__Work instructions__:
From the blog post on domestic abuse, copy out the stretch from "Now we as police" through "and the CPS." word for word.

__Text__:
Friday 25 November 2011

Positive action

Around 18 months ago I went, as I do regularly, to reports of a male on female domestic assault. On my arrival the brave bloke, despite being heard in the background on the 999 call to the police saying he would 'have all them pricks', had scarpered. The female had an obvious facial injury and was in pieces. The person she loved, the person she relied on and trusted had beaten her up. He had done it before clearly. Most domestic abuse victims suffer on average 35 incidents of abuse before it is brought to the attention of the police.

I did the usual, put out obs for the male, took pictures of her injuries, got a medical consent form signed, took a statement etc. He wasn't picked up on the day so he was circulated as wanted. He was lifted about four days later and guess what. She retracted. He'd got to her before we'd got to him.

Unfortunately this happens all the time. It has happened since then with this same couple around five or six times. Sadly despite many interventions being put into place she still has him back, he still hits her and one day I believe he will kill her.

Now we as police get crucified when this type of thing happens and rightly so in some cases, complacency, laziness and ineptitude from some cops has left the door wide open for serious domestic crimes to go on occurring. However many cops, myself included, take domestics very seriously and it's gutting when despite the police taking positive action wherever possible, the same cannot be said for the courts and the CPS.

Going back to my earlier example, our latest arrest of the male for abuse led to eight charges of common assault. We'd chased him for a month. We finally got him to court and they give him bail at court. The same day he got bail with conditions not to contact her he did exactly that, through the ever problematic medium of Facebook. He was subsequently arrested and kept for court, what did they do, bailed him again. Today he was seen in town with her, nicked, she's now looking like retracting all her statements and the CPS will no doubt drop the lot.

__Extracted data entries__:
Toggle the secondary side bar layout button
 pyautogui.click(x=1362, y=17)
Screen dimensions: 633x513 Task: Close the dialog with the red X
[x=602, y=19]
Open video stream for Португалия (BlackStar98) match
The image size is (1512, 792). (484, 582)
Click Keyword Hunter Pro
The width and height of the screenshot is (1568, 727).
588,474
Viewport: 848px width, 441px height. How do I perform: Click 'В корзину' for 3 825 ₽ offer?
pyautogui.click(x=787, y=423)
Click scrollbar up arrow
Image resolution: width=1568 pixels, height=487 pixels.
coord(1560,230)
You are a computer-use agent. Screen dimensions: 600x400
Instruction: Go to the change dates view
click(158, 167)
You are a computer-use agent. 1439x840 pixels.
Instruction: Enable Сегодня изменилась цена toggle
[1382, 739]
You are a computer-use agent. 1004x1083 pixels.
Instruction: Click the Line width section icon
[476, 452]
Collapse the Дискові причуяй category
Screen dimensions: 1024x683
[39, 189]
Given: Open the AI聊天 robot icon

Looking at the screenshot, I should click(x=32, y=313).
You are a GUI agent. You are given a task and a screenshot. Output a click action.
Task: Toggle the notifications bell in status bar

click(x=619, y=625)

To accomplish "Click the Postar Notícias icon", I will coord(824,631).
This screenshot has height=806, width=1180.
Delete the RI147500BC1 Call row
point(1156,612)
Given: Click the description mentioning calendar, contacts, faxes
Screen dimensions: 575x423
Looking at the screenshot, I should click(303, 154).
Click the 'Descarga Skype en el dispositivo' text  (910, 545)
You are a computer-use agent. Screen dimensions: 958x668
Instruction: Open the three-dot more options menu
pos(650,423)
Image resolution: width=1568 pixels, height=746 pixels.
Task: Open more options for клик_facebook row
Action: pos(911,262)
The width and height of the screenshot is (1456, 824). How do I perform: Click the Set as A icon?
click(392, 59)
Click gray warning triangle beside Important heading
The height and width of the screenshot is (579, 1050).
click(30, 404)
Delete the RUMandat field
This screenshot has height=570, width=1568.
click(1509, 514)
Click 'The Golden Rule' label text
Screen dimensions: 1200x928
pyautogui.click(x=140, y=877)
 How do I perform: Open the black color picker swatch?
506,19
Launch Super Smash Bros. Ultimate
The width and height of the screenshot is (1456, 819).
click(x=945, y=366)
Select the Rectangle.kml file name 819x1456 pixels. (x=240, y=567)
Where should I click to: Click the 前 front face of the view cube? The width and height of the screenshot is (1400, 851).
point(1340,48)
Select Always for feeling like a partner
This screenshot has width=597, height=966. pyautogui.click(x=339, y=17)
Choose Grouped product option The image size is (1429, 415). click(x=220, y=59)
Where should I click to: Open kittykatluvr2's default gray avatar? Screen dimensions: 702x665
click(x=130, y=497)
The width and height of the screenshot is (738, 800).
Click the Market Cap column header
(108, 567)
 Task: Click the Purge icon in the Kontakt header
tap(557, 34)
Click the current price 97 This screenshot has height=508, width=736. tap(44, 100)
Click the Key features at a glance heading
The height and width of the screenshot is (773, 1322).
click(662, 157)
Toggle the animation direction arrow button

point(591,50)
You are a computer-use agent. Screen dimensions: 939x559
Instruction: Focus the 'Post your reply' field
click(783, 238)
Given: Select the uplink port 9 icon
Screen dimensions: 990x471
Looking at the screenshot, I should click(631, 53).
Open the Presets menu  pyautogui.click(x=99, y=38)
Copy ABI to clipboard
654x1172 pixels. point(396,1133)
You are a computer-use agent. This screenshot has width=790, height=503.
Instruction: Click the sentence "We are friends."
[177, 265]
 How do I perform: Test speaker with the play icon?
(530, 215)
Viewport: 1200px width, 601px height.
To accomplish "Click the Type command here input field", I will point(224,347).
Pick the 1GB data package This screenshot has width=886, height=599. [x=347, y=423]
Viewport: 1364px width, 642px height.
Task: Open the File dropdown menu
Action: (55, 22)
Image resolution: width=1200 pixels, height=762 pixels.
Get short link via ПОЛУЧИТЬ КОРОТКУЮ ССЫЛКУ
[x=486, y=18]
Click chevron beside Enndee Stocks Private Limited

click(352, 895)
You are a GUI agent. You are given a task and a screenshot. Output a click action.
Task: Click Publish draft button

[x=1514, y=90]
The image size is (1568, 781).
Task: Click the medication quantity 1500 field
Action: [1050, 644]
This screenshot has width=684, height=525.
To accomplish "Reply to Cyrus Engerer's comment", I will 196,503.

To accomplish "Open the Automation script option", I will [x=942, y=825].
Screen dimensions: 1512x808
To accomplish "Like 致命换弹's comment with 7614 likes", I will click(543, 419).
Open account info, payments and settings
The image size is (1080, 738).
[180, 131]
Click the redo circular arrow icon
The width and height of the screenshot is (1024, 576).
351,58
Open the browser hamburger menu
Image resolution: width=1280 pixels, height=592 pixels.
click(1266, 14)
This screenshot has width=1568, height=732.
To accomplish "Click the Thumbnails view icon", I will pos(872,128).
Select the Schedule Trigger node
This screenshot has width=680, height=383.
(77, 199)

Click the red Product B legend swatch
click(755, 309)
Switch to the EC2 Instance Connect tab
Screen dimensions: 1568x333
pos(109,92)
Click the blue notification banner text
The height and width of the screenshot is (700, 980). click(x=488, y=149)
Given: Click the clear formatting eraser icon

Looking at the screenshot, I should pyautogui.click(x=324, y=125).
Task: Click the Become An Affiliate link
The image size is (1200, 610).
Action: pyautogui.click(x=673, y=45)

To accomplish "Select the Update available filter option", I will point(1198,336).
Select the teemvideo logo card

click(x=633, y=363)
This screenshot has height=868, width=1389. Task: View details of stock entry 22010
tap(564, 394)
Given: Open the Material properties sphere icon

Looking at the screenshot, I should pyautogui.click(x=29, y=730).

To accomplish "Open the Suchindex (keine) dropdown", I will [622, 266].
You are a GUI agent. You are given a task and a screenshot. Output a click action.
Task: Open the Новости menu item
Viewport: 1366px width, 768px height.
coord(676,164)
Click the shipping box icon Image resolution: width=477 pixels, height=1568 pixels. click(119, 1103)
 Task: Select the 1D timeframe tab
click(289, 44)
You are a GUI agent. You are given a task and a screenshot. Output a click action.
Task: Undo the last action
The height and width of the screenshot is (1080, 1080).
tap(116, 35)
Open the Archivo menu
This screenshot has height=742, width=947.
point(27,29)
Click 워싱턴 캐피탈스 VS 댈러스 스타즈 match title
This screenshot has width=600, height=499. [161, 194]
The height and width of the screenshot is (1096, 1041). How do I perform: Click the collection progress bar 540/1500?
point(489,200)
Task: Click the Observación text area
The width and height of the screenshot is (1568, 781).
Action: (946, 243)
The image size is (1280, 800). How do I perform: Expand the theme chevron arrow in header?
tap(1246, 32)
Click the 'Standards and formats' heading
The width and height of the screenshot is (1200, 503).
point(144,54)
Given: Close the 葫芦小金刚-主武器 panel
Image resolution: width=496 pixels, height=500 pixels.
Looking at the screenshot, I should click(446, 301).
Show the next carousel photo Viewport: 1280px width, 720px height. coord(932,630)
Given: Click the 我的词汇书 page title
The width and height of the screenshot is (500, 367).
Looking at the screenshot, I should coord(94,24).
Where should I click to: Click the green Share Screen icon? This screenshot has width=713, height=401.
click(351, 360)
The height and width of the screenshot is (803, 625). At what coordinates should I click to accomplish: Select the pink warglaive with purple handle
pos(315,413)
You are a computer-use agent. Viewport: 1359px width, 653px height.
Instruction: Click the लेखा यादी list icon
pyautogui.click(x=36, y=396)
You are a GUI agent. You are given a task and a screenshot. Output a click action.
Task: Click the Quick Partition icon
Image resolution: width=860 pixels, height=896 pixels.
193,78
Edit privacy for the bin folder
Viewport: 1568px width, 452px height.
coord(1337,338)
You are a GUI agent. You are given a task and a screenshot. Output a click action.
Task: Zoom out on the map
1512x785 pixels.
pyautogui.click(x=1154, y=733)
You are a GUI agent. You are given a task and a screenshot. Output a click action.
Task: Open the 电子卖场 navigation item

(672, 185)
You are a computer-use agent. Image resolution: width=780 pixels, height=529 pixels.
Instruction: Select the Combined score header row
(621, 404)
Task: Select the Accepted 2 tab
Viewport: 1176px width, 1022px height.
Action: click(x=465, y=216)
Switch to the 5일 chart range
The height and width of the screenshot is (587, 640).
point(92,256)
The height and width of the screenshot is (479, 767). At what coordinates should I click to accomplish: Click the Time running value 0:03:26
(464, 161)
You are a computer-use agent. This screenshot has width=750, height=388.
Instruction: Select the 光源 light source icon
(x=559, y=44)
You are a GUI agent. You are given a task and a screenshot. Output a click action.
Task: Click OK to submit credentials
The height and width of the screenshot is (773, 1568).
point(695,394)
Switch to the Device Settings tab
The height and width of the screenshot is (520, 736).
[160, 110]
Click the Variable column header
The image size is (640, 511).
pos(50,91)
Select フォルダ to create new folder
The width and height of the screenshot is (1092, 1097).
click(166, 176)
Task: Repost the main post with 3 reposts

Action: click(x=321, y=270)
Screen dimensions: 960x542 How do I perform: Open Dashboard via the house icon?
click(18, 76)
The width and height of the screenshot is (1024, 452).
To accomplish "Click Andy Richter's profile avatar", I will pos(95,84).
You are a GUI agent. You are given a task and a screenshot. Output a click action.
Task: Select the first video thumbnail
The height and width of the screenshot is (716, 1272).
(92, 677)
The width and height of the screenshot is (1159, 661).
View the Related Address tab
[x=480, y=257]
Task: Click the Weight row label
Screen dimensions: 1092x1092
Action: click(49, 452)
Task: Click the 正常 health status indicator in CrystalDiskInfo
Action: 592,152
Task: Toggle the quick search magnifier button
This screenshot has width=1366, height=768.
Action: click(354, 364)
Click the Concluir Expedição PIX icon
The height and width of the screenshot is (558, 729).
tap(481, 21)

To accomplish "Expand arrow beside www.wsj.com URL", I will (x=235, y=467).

__Reply__:
Now we as police get crucified when this type of thing happens and rightly so in some cases, complacency, laziness and ineptitude from some cops has left the door wide open for serious domestic crimes to go on occurring. However many cops, myself included, take domestics very seriously and it's gutting when despite the police taking positive action wherever possible, the same cannot be said for the courts and the CPS.